-- START Text block --
With such amounts to be raised, Yang proposes on his campaign website a number of taxes and other measures to fund the program.  One is a value-added tax (VAT), and from his very brief statements during the debates but also in interviews with the media, one gets the impression that all of the program would be funded by a value-added tax.  But that is not the case.  He in fact says on his campaign website that the VAT, at the rate and coverage he would set, would raise only about $800 billion.  This would come only to a bit over a quarter (27%) of the $3.0 trillion needed.  There is a need for much more besides, and to his credit, he presents plans for most (although not all) of this.

So what does he propose specifically?:

a) A New Value-Added Tax:

First, and as much noted, he is proposing that the US institute a VAT at a rate of 10%.  He estimates it would raise approximately $800 billion a year, and for the parameters for the tax that he sets, that is a reasonable estimate.  A VAT is common in most of the rest of the world as it is a tax that is relatively easy to collect, with internal checks that make underreporting difficult.  It is in essence a tax on consumption, similar to a sales tax but levied only on the added value at each stage in the production chain.  Yang notes that a 10% rate would be approximately half of the rates found in Europe (which is more or less correct – the rates in Europe in fact vary by country and are between 17 and 27% in the EU countries, but the rates for most of the larger economies are in the 19 to 22% range).
-- END Text block --
## Tasks and exercises
[1] Do these statements agree with the text on Yang's funding plan? Answer yes or no for each, and quote the deciding words from the text. (a) The value-added tax would by itself pay for the whole program. (b) Yang would set the value-added tax at a rate of 10%. (c) In EU countries, value-added tax rates fall between 17 and 27%.
[2] According to the text on Yang's funding plan, what part of production does a value-added tax apply to?
[3] Reproduce word for word the part of the text on Yang's funding plan starting at "a) A New Value-Added" and ending at "to 22% range).".
-- START Given information --
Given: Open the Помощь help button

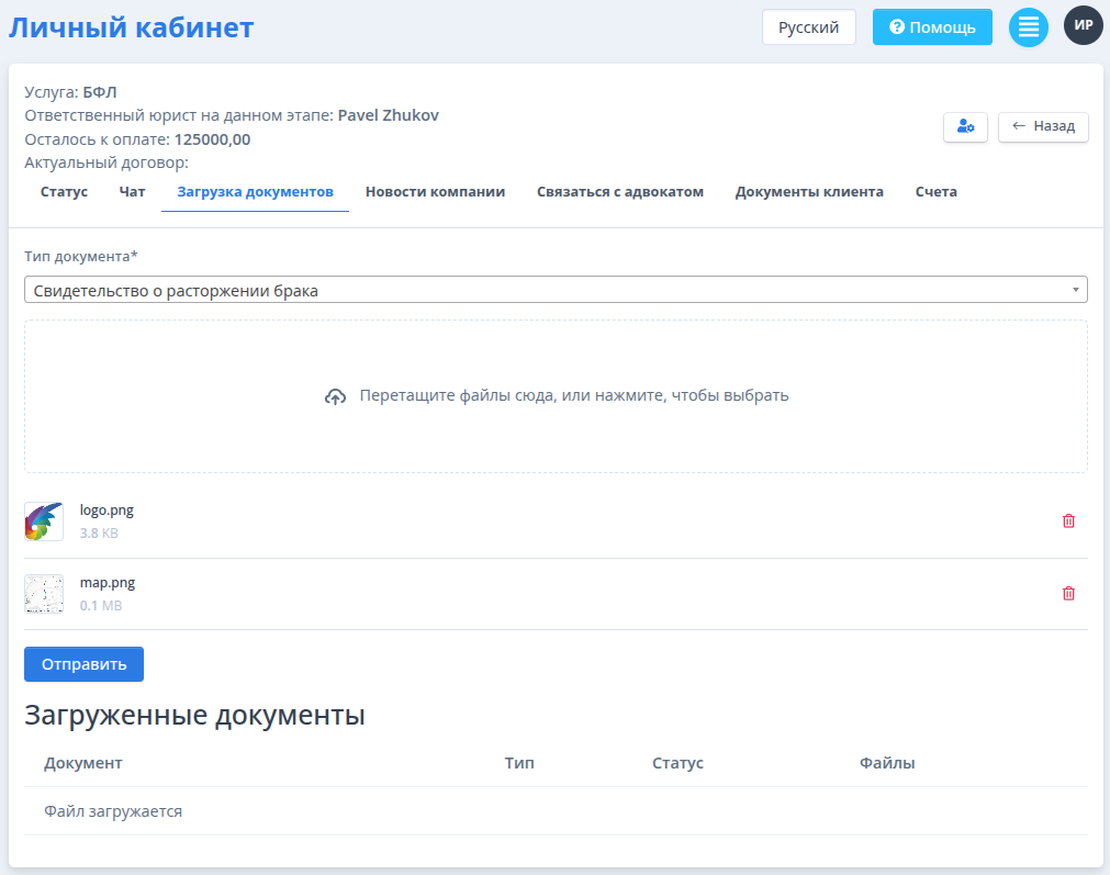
-- END Given information --
## Answer list
[1]
(a) No: "This would come only to a bit over a quarter (27%) of the $3.0 trillion needed."
(b) Yes: "he is proposing that the US institute a VAT at a rate of 10%"
(c) Yes: "are between 17 and 27% in the EU countries"

[2] Only to the added value at each stage in the production chain.

[3]
a) A New Value-Added Tax:

First, and as much noted, he is proposing that the US institute a VAT at a rate of 10%.  He estimates it would raise approximately $800 billion a year, and for the parameters for the tax that he sets, that is a reasonable estimate.  A VAT is common in most of the rest of the world as it is a tax that is relatively easy to collect, with internal checks that make underreporting difficult.  It is in essence a tax on consumption, similar to a sales tax but levied only on the added value at each stage in the production chain.  Yang notes that a 10% rate would be approximately half of the rates found in Europe (which is more or less correct – the rates in Europe in fact vary by country and are between 17 and 27% in the EU countries, but the rates for most of the larger economies are in the 19 to 22% range).